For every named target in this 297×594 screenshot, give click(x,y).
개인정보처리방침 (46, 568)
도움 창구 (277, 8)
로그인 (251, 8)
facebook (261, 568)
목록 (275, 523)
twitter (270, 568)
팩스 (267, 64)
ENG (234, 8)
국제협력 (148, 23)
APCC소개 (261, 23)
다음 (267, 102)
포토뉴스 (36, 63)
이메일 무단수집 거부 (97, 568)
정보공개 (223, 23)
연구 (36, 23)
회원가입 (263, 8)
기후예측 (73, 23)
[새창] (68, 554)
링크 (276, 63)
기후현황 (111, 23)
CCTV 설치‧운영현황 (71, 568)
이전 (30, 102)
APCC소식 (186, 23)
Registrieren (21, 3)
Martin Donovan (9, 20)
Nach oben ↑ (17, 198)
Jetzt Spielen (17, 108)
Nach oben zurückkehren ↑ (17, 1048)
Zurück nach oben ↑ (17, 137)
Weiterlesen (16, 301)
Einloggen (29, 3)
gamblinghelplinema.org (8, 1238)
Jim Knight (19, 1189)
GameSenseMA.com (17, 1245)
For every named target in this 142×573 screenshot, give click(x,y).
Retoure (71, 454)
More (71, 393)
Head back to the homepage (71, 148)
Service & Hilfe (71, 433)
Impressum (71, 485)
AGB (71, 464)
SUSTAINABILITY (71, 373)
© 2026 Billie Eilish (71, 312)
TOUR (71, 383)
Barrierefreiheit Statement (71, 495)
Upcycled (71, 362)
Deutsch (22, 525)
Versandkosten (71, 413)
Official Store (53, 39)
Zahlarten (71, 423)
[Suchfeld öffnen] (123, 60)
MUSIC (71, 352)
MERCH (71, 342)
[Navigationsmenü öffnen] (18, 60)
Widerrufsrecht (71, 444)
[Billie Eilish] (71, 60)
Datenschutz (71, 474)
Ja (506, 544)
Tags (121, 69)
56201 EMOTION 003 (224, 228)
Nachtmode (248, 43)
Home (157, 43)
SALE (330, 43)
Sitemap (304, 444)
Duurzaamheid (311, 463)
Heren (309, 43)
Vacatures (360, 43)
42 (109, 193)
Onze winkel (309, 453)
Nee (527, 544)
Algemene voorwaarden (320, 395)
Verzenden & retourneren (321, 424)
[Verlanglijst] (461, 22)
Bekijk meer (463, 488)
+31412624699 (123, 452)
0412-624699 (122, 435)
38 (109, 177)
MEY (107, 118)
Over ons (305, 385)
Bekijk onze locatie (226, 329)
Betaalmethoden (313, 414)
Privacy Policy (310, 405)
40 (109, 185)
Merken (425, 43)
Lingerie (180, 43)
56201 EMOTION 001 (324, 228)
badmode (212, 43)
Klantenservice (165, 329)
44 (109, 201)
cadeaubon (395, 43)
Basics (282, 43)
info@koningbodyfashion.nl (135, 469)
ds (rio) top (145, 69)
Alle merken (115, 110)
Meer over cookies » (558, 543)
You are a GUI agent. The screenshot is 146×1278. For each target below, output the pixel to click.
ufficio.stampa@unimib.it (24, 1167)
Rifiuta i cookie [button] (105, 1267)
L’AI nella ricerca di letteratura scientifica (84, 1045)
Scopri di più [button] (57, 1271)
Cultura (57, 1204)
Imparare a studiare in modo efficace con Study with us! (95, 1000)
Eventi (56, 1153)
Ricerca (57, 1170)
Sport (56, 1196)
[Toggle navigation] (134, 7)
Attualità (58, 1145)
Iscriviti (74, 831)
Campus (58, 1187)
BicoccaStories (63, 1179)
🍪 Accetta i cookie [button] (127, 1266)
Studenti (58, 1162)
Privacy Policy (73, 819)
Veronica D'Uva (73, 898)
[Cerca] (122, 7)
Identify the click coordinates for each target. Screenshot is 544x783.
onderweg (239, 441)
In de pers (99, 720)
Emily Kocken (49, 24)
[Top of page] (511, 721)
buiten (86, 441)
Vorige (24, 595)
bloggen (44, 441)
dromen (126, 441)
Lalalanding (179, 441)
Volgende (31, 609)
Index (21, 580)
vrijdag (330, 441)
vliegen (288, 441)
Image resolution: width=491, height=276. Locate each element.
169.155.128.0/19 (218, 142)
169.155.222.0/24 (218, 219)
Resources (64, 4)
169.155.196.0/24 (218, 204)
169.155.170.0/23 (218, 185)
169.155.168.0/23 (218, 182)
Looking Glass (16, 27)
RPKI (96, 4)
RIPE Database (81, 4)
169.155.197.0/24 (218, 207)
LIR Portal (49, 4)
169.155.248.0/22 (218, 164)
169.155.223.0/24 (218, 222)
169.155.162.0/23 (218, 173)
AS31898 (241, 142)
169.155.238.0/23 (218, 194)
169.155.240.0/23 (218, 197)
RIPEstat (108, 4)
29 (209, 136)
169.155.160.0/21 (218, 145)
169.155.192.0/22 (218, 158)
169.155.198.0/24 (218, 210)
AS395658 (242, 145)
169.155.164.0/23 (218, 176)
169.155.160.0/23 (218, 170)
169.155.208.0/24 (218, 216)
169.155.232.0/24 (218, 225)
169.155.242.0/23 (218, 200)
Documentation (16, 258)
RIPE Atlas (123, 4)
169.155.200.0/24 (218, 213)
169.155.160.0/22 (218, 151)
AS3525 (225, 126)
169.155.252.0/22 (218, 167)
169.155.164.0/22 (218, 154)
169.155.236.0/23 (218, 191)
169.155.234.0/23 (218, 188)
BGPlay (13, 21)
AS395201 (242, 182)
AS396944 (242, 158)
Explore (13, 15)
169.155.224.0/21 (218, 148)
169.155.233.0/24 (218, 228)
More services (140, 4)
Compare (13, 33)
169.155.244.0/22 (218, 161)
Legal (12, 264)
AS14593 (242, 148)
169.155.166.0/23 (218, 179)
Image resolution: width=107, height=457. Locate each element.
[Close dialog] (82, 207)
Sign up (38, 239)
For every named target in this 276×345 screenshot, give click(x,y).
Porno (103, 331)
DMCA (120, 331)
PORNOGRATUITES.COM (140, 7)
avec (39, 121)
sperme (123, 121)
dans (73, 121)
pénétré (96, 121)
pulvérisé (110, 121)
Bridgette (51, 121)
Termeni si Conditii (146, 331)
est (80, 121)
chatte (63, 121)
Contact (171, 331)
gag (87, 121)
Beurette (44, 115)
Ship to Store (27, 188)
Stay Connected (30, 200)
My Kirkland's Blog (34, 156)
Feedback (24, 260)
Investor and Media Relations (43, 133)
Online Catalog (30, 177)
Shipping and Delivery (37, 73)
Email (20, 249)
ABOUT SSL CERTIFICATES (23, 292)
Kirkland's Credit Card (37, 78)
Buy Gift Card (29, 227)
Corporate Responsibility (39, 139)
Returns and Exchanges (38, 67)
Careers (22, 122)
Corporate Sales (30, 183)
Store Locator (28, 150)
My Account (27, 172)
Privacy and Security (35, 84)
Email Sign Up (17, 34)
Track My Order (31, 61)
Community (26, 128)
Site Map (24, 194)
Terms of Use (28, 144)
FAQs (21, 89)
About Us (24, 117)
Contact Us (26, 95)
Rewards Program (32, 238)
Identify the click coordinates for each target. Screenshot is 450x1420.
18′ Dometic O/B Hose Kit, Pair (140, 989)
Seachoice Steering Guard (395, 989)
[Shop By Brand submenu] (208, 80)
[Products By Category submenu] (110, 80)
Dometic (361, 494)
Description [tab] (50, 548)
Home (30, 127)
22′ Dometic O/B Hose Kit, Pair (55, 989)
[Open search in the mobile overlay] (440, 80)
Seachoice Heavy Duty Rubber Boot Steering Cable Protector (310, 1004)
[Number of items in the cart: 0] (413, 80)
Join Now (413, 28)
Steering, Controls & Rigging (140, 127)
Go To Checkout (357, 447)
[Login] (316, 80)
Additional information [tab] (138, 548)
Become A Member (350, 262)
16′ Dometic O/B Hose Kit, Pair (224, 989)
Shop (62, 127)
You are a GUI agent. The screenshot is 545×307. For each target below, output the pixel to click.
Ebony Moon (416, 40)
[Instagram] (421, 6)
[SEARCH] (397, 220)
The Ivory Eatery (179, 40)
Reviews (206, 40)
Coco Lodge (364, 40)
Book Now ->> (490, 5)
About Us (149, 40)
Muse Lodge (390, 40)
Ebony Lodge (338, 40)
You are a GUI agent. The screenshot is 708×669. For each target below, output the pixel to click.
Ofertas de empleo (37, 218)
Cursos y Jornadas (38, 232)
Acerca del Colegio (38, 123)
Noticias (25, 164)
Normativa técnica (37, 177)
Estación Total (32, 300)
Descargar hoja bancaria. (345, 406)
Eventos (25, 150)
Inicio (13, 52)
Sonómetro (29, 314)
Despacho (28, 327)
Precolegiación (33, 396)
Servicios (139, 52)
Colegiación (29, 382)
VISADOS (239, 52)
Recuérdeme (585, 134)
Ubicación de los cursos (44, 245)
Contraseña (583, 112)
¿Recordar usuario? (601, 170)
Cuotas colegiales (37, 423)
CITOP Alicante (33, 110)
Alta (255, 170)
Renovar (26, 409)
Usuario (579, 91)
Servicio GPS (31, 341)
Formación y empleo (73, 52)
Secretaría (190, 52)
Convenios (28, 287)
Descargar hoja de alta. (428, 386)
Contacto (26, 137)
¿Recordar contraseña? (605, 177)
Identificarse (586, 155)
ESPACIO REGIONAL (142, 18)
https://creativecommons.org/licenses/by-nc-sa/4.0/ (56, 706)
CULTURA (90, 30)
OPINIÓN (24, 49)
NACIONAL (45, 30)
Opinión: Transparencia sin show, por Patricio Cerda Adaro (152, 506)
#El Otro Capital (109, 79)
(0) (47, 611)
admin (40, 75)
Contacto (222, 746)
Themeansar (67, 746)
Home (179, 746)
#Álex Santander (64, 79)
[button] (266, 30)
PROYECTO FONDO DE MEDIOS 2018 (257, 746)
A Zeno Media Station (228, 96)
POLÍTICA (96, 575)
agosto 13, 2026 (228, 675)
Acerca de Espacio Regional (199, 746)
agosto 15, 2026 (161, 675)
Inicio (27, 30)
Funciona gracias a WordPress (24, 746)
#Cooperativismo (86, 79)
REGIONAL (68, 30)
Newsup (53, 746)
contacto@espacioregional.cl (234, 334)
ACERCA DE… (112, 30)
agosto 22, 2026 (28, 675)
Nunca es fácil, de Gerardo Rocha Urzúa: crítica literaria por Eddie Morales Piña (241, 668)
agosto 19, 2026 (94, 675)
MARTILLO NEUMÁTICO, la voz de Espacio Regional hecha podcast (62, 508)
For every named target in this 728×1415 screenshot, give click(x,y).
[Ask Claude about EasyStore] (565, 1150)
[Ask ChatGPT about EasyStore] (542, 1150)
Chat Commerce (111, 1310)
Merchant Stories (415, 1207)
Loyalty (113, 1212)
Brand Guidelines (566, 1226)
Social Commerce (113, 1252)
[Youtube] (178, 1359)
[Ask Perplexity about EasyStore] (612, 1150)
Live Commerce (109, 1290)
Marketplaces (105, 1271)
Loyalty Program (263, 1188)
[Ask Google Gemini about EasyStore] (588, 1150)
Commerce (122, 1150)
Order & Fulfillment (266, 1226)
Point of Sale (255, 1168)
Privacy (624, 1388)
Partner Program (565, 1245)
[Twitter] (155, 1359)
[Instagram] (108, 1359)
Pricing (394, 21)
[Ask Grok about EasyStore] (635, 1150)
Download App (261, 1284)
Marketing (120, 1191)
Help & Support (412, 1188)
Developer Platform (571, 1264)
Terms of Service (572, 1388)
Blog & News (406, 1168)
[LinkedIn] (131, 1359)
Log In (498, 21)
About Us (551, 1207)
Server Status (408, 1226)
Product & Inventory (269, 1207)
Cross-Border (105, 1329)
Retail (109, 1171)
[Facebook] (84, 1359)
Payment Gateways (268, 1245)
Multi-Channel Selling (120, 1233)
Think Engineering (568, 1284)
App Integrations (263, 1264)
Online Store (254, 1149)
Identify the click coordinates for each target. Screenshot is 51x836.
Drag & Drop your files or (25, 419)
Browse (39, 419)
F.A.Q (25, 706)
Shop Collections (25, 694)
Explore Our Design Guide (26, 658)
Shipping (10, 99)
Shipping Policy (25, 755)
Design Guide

## Exercise
Copy the data from its first line up to and including the line containing "Zahlarten (71, 423)", leaving every line as is except the answer coordinates, where you add 141 to each number.

## Expected answer
For every named target in this 297×594 screenshot, give click(x,y).
개인정보처리방침 (187, 709)
도움 창구 (418, 149)
로그인 (392, 149)
facebook (402, 709)
목록 (416, 664)
twitter (411, 709)
팩스 (408, 205)
ENG (375, 149)
국제협력 (289, 164)
APCC소개 (402, 164)
다음 (408, 243)
포토뉴스 (177, 204)
이메일 무단수집 거부 (238, 709)
정보공개 (364, 164)
연구 (177, 164)
회원가입 (404, 149)
기후예측 (214, 164)
[새창] (209, 695)
링크 (417, 204)
기후현황 (252, 164)
CCTV 설치‧운영현황 (212, 709)
이전 (171, 243)
APCC소식 (327, 164)
Registrieren (162, 144)
Martin Donovan (150, 161)
Nach oben ↑ (158, 339)
Jetzt Spielen (158, 249)
Nach oben zurückkehren ↑ (158, 1189)
Zurück nach oben ↑ (158, 278)
Weiterlesen (157, 442)
Einloggen (170, 144)
gamblinghelplinema.org (149, 1379)
Jim Knight (160, 1330)
GameSenseMA.com (158, 1386)
For every named target in this 142×573 screenshot, give click(x,y).
Retoure (212, 595)
More (212, 534)
Head back to the homepage (212, 289)
Service & Hilfe (212, 574)
Impressum (212, 626)
AGB (212, 605)
SUSTAINABILITY (212, 514)
© 2026 Billie Eilish (212, 453)
TOUR (212, 524)
Barrierefreiheit Statement (212, 636)
Upcycled (212, 503)
Deutsch (163, 666)
Versandkosten (212, 554)
Official Store (194, 180)
Zahlarten (212, 564)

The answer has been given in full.